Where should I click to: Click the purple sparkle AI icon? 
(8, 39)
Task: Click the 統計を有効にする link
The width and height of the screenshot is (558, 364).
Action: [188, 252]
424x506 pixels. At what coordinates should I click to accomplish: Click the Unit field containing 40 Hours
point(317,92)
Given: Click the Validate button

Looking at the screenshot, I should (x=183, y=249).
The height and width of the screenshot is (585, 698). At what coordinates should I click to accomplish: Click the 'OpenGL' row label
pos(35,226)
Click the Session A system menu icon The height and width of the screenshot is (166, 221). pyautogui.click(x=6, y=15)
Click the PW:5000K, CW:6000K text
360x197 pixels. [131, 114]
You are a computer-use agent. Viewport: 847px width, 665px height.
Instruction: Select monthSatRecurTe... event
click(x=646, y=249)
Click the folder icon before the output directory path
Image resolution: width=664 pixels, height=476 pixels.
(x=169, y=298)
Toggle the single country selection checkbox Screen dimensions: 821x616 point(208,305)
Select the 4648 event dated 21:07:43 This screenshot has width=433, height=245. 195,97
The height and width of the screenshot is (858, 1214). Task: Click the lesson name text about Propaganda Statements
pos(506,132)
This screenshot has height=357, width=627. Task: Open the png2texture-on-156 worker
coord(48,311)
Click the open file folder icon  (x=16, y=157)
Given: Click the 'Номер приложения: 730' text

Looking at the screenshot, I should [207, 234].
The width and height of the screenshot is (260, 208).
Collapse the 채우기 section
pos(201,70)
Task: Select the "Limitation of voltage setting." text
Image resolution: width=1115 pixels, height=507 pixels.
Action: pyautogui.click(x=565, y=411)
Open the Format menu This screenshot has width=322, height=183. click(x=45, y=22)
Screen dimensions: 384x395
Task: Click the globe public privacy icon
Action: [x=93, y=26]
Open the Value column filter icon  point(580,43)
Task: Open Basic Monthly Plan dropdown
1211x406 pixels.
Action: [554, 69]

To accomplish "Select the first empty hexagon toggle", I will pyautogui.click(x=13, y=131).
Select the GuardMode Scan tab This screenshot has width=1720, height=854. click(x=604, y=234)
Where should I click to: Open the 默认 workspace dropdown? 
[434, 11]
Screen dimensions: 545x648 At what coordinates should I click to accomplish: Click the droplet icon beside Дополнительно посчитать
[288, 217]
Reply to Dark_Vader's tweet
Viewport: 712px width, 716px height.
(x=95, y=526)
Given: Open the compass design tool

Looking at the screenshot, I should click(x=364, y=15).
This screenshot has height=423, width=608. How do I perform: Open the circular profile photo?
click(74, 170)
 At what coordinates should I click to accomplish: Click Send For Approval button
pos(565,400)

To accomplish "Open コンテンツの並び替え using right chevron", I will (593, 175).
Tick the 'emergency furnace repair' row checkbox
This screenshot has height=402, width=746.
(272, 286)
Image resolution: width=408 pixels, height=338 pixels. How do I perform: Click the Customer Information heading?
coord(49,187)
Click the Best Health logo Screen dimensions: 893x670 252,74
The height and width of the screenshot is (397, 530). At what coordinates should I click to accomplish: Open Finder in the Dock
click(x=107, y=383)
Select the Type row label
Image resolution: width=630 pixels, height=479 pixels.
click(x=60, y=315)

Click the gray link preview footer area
::::
-- PROBLEM TO WORK ON --
Format the items starting at the line containing "Image resolution: width=408" and ending at the line containing "click(x=107, y=383)" as a two-column CSV with headers instruction and location. Give one row per item, with its text under instruction and its answer under location, each in one quoted field with line breaks replaced by spaces.

-- TASK ANSWER --
instruction,location
"Image resolution: width=408 pixels, height=338 pixels. How do I perform: Click the Customer Information heading?","coord(49,187)"
"Click the Best Health logo Screen dimensions: 893x670","252,74"
"The height and width of the screenshot is (397, 530). At what coordinates should I click to accomplish: Open Finder in the Dock","click(x=107, y=383)"